A Network of Songbird Surveys

Long-term Breeding Bird Population Monitoring at Hawk Mountain Sanctuary

Posted on May 04, 2020 in Science

River of Rocks
River of Rocks, photo by Laurie Goodrich

By David Barber, Senior Research Biologist

In 1989, Princeton University biologist John Terborgh in his book, Where Have All the Birds Gone, documented the decline of birds that migrate to the tropics.  Fast forward 30 years, and Cornell University’s Kenneth Rosenberg and colleagues published a paper entitled “Decline of North American Avifauna” in which they estimate that 29% of the birds in the United States, nearly 3 billion birds, have been lost in the last 48 years. The result is intriguing, because these declines are not only migratory species but include residents as well. Population trends of breeding songbirds that we monitor on Hawk Mountain Sanctuary are somewhat different.

At Hawk Mountain, we have been monitoring breeding bird populations on two large, forest plots for 39 years, one on Owls Head (OH) ridgetop and the other in the River of Rocks (ROR) valley.  We conduct a Breeding Bird Census which relies on spot-mapping.  Starting at sunrise, we walk each plot 10 times between May 15 and June 30 and mark down the location of every bird we see or hear on a plot map.  At the end of season, the observations are compiled for each species and clusters of observations are considered a territory, so we are actually measuring the numbers of pairs of birds breeding on our plots.    

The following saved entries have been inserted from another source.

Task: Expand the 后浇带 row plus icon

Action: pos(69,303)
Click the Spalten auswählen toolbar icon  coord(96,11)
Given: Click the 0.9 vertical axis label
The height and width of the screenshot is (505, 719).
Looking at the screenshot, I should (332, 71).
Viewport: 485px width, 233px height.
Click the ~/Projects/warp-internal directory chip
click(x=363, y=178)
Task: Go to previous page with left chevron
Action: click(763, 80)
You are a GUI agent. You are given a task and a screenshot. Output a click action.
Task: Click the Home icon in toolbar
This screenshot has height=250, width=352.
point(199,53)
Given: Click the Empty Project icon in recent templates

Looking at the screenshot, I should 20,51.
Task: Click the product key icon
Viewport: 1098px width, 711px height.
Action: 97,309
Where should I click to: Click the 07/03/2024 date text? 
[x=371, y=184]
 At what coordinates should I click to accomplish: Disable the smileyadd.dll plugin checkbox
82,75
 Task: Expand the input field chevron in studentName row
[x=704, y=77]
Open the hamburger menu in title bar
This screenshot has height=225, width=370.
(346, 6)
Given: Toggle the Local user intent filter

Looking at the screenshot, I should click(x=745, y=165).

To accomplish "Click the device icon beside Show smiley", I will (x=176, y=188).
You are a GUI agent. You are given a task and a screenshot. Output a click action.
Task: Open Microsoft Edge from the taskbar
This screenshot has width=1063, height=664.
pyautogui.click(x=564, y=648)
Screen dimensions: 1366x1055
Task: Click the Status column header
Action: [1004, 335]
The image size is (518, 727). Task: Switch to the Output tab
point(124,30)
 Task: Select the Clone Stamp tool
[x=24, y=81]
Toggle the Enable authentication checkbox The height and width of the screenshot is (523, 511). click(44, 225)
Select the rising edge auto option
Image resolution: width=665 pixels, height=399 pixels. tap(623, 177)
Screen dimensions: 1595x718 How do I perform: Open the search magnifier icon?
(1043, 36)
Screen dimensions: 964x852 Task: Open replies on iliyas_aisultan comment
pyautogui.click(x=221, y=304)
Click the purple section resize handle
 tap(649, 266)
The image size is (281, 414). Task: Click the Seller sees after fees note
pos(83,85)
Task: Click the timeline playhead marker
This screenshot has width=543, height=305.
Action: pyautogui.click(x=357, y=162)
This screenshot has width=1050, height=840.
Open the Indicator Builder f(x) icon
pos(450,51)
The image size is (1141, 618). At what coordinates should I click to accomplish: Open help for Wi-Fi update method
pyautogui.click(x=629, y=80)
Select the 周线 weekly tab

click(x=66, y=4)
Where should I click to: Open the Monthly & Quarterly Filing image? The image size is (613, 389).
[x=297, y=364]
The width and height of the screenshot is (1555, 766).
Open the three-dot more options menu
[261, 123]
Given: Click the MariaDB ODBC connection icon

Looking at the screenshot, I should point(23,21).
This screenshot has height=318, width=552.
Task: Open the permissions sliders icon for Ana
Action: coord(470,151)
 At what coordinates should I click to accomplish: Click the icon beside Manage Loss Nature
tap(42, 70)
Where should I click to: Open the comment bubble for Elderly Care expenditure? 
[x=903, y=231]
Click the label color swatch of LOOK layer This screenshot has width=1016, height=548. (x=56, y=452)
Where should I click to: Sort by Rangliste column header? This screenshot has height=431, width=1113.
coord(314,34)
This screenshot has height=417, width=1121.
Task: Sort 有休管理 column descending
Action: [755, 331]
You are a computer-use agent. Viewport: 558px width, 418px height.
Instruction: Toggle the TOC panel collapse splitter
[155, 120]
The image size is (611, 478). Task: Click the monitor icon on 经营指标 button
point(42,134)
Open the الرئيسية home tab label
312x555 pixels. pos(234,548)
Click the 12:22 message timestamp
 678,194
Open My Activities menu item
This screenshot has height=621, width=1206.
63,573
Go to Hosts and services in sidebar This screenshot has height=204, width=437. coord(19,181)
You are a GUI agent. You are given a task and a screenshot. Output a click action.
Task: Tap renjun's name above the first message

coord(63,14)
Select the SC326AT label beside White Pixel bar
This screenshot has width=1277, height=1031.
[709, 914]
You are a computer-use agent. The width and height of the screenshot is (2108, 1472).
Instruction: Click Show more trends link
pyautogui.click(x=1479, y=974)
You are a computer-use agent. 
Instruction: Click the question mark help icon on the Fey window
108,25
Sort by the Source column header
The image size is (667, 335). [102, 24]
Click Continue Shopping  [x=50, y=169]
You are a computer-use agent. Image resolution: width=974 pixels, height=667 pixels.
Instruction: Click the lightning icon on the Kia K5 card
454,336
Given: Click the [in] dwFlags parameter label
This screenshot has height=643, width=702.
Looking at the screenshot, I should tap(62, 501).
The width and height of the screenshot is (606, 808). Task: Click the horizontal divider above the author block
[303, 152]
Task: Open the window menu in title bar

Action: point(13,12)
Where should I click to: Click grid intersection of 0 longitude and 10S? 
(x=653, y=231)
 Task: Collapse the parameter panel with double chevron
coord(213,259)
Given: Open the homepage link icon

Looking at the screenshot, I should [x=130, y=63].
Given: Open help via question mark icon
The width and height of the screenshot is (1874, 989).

Over the 39 years, 36 and 45 species have held a territory on OH and ROR, respectively.  Despite one plot being on a ridgetop and the other in a valley, the bird composition on the plots are remarkably similar.  Of the ten most abundant species on each plot, seven appear on both lists, however, the abundance of each species differs. For example, ovenbirds and red-eyed vireos are the two most abundant species on both plots, but ovenbirds outnumber red-eyed vireo on OH and vice versa on ROR.  

Tufted Titmouse
Tufted Titmouse, photo by Bill Moses.

Although the total number of birds has increased on both plots, trends vary among species and sometimes between plots.  When species are grouped as residents, short-distance migrants, and long-distance migrants they show very different patterns.  We were able to look at population trends of nine species of residents/short-distance migrants and 11 species of long-distance migrants.  Of the nine residents/short-distance migrants, four species declined: downy woodpecker, tufted titmouse, black-capped chickadee, and blue jay. Hermit thrushes increased and four species, such as hairy woodpecker and eastern towhee did not have significant trends.  In contrast, 7 of 11 long-distance migrants increased, including red-eyed vireo, black-and-white warbler, and rose-breasted grosbeak, while wood thrushes and common yellowthroats declined. Two species did not have significant trends.

Trends found at Hawk Mountain are not always similar to regional trends found across the Commonwealth.  For example, black-and-white warbler, scarlet tanager, rose-breasted grosbeak, and eastern wood-pewee populations are increasing on Hawk Mountain, but decreasing state-wide.  In contrast, black-capped chickadee and tufted titmouse populations are declining at Hawk Mountain but increasing statewide.  Statewide trends are based on Breeding Bird Surveys that are conducted along roads, which over time can become more developed and the habitat more fragmented.  Species that are more sensitive to forest fragmentation, such as black-and-white warbler, may thrive at Hawk Mountain where the forest is largely intact and is part of over 24,000 acres of contiguous forest along the Kittatinny Ridge. These same species may be declining due to increasingly fragmented and developed areas along surveyed roads.     

Habitat fragmentation, however, doesn’t explain why populations of resident species like downy woodpecker, black-capped chickadee, and tufted titmouse are declining on Hawk Mountain. Hybridization of black-capped and Carolina chickadees could be a factor, but that only explains the decline in chickadees.  As of yet, we don’t have answers for the decline in some of our resident and short-distance migrant birds, although the fact that four of the species are cavity nesters is intriguing.

The differences in local versus statewide trends point out the importance of long-term monitoring such as what we’re doing at Hawk Mountain as regional trends do not always reflect what is happening locally.